Was ist für Euch Freiheit? Wo fängt sie an und wo hört sie auf? Wie viel Toleranz ist gesund für sich selbst und für die anderen? Die vergangen Tage haben mich echt mal wieder ins Grübeln gebracht.

Bei der Recherche für eine Reportage zum Nichtraucherschutzgesetz bin ich erst einmal ganz naiv an die Sache rangegangen. Ich habe gedacht, dass meine Meinung ja schon feststeht und ich quasi militante Nichtraucherin bin. Aber weit gefehlt. Rauchen ist ungesund. Ja. Zigarettenqualm und Kippenstummel stinken. Ja. Und teuer ist es dazu. Aber darf man es jedem „freien Bürger“ einfach so verbieten. Nein!

Eindeutige Gesetze zum Schutz der Nichtraucher muss es geben. Passivrauchen macht krank, das ist bewiesen. Aber kann man verlangen, dass die Raucher sich zuhause verstecken, wenn sie ihrer Sucht nachgehen? Ich esse ja auch in der Öffentlichkeit Eis (meine heimliche Sucht) oder trinke im Sommer im Park ein Bier. Natürlich gibt es Unterschiede, da man nicht passiv Eisessen kann, aber irgendwie muss man doch auch gleiche Maßstäbe für alle gelten lassen. Die Gespräche mit den „Betroffenen“ haben mich irgendwie geläutert.
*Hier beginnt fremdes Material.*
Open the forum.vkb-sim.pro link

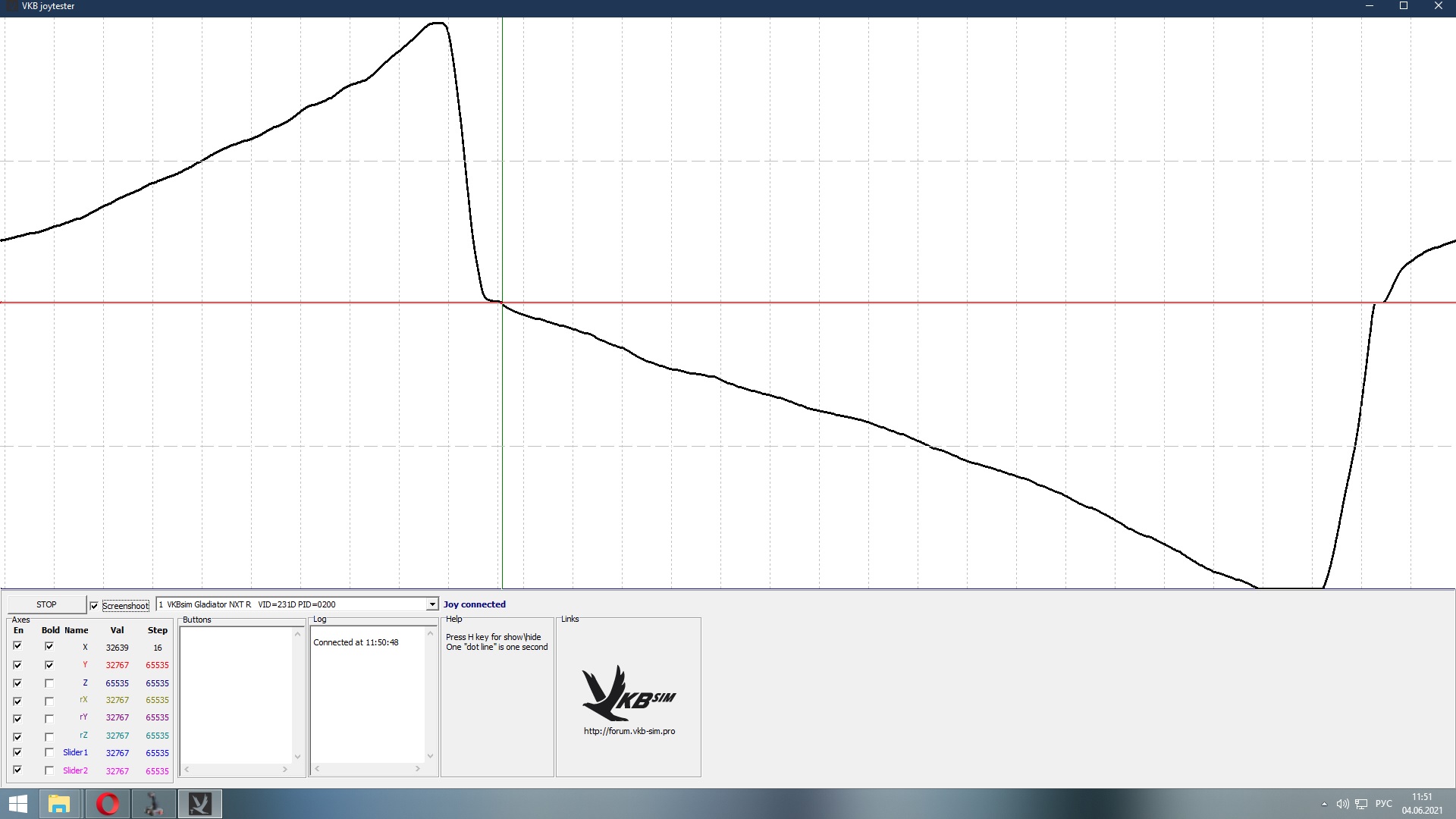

Ich stelle mich an der Bushaltestelle nicht direkt neben einen Raucher und verlange, dass er Abstand nimmt, wenn er zuerst da war. Aber wenn er sich qualmend neben mich stellt, dann darf ich doch etwas dagegen sagen. Oder nicht? Hauptsache, ich sage es direkt und fange nicht nur blöd an zu hüsteln.
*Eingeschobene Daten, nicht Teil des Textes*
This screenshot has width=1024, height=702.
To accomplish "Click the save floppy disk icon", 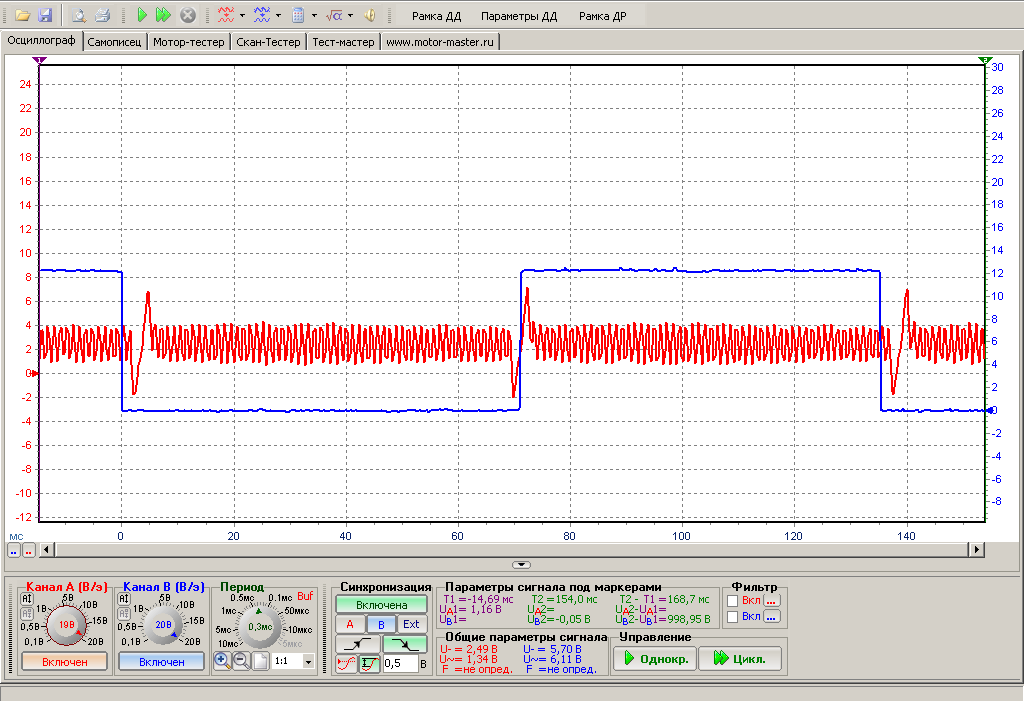I will 44,16.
Es ist doch meine Freiheit mich gegen oder für das Rauchen zu entscheiden mit allen Konsequenzen. Aber warum schaffen es so wenige, dabei ein wenig tolerant zu sein? Warum bin ich als Nichtraucher der Spießer, wenn ich nicht in eine Raucherkneipe gehen will? Und warum pöbeln wildfremde Leute andere im Park an, wenn die sich eine Kippe anstecken, aber dabei meilenweit entfernt sitzen? Aus Prinzip? Weil klare Positionen heute so rar sind?
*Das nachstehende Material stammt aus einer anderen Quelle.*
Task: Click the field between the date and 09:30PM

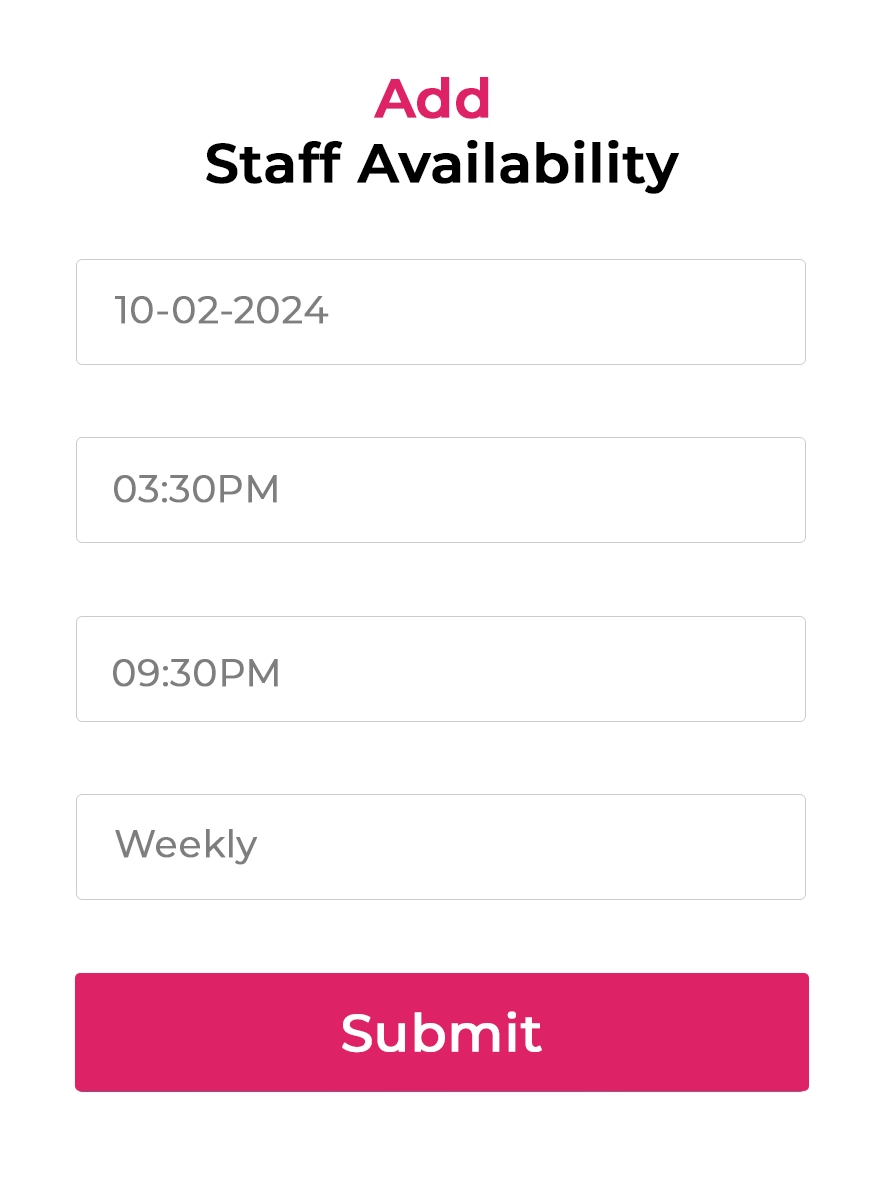Action: [441, 490]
Wie wäre es mit ein bisschen klarem Menschenverstand und Rücksicht aufeinander – statt immer nur „aus Prinzip“!

Das mit dem klaren Menschenverstand, der heute anscheinend niemandem mehr zugetraut wird, habe ich auch gedacht, als ich im Magazin „Zeit Wissen“ gelesen habe, dass Dänemark jetzt Lebensmittel mit einem hohen Anteil an gesättigten Fettsäuren höher besteuert. Und auch in Deutschland gibt es schon entsprechende Überlegungen für eine Steuer auf zuckerhaltige Getränke wie Cola oder Limo. Die deutschen werden immer dicker und da sie selbst nicht dagegen tun, schreitet der Staat jetzt ein – na prima. Da können wir ja das selbstständige Denken bald ganz ausschalten.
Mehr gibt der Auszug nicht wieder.